Let’s start at the beginning. When you bring your skirt steak home unfold it and lay out flat in front of you. You’ll be surprised how long it is. One pound of skirt steak is about 2 feet long and so lanky it seems an awkward contender for the grill. But keep reading, despite the appearance of the meat the grill is the very best way to cook skirt steak. So start the fire.
For me, grilled skirt steak starts with a marinade. Ribeyes, t‑bones, even bland tasting filets – I don’t typically marinate before grilling. The exceptions to this rule are flank steak and skirt steak. Their brawny texture, earthy flavor, and loose-knit structure make them perfect for absorbing a marinade. But all marinades are not created equal. I wouldn’t choose the same marinade for a flank steak as I would a skirt steak. While both are cut from the underbelly of the cow, skirt steak is not as thick or dense as flank steak. Skirt steak is also richer and more marbled than flank steak. Which means you should choose to marinate skirt steak in something that is simply flavorful, whereas flank steak needs a marinade that tenderizes as well as flavorizes. My go-to marinade for skirt steak is nothing more than pulverized onion, garlic and olive oil. If you have the time, you should marinate the meat the day before you grill it.

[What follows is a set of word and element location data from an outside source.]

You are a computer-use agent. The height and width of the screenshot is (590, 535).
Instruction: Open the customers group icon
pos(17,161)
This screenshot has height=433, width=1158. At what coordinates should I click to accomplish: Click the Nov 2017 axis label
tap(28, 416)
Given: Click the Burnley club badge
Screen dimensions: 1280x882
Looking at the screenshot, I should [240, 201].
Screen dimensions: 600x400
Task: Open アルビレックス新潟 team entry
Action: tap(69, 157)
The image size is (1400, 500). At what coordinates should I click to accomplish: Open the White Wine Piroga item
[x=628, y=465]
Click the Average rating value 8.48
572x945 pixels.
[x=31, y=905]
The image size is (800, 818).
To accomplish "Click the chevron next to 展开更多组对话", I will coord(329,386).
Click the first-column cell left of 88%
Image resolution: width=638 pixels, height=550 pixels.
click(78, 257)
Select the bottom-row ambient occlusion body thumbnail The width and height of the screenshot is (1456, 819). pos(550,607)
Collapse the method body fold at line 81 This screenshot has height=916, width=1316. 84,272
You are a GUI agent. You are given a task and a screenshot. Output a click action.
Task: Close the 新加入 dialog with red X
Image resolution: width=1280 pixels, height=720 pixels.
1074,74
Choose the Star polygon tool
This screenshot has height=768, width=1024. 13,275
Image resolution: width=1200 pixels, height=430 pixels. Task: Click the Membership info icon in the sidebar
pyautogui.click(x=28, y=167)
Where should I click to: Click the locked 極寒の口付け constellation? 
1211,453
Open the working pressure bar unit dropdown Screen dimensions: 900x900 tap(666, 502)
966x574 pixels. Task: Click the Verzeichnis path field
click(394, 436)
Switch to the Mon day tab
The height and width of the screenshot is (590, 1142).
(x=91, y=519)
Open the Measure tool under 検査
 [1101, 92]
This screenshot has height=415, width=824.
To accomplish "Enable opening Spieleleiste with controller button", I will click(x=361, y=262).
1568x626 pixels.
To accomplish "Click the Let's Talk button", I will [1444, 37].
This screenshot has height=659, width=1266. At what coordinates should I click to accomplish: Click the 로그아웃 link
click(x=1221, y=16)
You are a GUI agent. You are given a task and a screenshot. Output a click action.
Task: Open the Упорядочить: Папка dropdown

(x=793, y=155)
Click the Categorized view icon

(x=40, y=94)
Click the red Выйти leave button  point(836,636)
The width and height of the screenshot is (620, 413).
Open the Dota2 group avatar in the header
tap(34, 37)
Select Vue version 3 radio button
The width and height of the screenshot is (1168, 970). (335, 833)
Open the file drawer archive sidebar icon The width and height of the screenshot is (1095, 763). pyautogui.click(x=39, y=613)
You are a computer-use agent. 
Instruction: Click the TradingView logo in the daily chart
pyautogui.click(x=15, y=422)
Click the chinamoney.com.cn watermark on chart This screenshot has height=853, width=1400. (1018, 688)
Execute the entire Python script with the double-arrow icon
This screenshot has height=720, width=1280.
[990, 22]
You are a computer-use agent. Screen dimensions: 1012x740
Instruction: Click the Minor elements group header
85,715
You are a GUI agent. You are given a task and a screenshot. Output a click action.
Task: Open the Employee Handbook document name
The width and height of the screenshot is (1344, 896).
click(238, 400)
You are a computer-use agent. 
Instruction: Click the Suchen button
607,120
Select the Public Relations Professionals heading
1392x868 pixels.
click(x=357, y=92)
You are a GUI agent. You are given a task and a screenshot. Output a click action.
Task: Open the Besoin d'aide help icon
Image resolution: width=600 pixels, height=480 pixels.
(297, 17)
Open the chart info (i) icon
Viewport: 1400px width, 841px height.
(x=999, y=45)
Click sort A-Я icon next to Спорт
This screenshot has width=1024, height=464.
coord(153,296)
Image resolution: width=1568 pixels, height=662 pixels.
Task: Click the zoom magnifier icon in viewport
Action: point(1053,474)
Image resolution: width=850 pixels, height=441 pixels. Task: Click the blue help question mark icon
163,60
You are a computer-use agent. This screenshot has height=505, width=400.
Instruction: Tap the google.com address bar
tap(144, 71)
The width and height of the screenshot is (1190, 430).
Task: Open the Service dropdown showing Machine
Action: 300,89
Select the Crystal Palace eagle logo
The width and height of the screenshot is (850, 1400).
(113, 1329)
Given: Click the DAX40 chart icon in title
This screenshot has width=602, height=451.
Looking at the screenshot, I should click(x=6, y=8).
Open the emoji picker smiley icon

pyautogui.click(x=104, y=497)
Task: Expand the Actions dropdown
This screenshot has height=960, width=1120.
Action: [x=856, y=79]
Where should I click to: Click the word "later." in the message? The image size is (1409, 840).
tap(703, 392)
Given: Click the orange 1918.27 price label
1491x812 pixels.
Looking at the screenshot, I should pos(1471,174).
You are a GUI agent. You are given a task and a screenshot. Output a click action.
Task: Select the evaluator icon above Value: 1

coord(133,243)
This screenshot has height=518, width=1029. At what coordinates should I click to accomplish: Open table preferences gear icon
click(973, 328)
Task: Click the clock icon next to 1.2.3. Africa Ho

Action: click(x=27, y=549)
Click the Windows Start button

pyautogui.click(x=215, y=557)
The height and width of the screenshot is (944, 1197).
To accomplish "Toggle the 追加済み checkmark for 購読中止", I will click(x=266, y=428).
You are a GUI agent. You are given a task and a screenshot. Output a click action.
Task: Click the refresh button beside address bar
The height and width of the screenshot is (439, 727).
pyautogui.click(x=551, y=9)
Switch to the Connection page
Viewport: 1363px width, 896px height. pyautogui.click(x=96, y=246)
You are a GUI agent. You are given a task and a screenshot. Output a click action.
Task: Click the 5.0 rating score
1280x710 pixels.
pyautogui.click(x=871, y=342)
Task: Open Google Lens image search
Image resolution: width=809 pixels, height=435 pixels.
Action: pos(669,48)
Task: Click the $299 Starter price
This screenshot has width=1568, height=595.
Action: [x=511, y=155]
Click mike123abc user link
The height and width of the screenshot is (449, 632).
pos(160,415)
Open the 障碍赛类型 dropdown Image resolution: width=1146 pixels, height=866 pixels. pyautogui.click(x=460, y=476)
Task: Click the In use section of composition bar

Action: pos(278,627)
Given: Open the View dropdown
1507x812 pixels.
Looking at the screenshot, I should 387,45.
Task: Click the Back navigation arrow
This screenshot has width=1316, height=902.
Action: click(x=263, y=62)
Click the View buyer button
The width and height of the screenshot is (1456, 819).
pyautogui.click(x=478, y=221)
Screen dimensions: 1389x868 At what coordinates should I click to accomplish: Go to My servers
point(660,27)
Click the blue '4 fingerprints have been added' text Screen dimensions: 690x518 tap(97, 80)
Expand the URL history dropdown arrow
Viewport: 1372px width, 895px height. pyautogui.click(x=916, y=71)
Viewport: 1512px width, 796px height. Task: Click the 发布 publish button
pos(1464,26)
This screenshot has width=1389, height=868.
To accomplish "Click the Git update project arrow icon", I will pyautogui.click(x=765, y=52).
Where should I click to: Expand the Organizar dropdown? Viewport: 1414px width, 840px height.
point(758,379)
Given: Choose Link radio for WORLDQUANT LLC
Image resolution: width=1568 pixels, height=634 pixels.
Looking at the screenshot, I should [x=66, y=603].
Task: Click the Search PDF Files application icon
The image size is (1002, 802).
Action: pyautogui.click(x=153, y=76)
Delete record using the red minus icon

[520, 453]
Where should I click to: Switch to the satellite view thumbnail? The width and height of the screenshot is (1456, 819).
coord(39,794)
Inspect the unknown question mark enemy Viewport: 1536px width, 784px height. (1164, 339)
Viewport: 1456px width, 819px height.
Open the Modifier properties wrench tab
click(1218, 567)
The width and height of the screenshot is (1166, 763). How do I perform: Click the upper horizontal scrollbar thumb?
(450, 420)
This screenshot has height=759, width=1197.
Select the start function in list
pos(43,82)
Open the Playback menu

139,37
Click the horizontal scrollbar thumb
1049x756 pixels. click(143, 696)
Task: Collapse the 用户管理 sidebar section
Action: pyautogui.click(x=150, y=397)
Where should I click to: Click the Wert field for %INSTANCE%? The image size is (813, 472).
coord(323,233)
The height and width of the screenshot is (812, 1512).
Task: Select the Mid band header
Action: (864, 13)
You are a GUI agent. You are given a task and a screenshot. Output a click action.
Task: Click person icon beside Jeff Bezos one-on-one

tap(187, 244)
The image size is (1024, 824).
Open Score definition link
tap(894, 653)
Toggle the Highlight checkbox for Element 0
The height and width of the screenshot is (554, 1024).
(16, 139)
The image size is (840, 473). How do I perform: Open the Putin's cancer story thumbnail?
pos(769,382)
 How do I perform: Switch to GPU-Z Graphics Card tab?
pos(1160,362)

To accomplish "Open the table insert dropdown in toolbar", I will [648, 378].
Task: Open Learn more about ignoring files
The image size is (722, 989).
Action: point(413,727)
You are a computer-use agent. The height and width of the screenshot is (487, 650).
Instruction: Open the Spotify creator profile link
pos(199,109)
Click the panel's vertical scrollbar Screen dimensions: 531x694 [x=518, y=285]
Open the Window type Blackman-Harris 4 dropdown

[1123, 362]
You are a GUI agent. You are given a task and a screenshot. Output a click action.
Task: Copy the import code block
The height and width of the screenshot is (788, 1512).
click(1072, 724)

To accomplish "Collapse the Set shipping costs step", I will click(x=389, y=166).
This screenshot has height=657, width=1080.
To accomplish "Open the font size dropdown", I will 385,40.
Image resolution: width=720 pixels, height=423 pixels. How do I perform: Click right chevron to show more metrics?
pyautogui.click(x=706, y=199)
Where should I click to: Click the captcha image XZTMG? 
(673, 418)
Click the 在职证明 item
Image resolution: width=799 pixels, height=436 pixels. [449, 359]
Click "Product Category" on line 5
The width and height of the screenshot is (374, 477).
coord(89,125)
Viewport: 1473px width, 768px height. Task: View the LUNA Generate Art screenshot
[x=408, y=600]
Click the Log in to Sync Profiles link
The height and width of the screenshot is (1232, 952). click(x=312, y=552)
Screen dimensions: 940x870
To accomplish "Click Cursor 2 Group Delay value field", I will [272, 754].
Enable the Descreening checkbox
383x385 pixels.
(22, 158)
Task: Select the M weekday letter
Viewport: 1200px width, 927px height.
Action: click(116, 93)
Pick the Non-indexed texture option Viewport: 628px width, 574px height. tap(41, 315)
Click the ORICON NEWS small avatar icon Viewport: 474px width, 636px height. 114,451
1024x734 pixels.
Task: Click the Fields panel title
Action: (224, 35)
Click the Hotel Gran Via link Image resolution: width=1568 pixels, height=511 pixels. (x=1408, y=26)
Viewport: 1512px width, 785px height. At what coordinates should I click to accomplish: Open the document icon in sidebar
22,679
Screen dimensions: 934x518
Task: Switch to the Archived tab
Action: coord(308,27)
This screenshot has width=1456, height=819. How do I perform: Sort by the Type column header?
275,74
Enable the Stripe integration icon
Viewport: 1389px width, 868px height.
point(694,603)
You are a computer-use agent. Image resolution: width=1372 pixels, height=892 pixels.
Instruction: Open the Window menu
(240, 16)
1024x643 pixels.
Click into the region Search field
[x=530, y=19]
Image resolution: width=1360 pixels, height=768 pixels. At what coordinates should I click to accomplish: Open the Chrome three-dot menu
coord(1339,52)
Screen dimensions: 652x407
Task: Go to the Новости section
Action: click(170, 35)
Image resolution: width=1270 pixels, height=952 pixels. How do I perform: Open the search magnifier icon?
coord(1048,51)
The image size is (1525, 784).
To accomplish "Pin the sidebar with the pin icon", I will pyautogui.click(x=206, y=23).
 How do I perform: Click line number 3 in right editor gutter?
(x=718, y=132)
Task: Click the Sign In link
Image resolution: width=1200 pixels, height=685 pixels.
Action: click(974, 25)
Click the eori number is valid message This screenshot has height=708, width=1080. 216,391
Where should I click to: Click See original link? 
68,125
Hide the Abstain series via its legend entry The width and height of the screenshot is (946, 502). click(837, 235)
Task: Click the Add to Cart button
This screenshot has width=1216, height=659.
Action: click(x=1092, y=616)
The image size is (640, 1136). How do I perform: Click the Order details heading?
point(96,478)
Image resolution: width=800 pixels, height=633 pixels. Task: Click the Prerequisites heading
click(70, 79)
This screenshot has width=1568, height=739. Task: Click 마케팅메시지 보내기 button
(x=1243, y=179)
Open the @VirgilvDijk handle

But the marinade is not the secret I want to share today. I want to tell you how to cook skirt steak on the grill to a perfect medium-rare every time without having to think or guess or pray.
How to Cook Skirt Steak
I’ll admit that many of these skirt steak tricks go against everything we all learned about grilling meat, so you may be tempted to doubt one or two of my suggestions. But if you put aside what you think you know about grilling and look at the piece of meat in front of you I think you’ll see these “tricks” are merely common sense.
- First, cut the meat into sizes that will comfortably fit the active area of your grill. This method requires that the skirt steak lay flat and relatively undisturbed during grilling.
- Next, consider the marinade. As I said I marinate skirt steak in an onion puree. You may use whatever marinade you like. However, you if you want to try my marinade let me give you some advice: double wrap the container holding the meat in plastic wrap or tie it tightly into an impermeable plastic bag. Otherwise, your refrigerator will quickly smell like a boys’ locker room.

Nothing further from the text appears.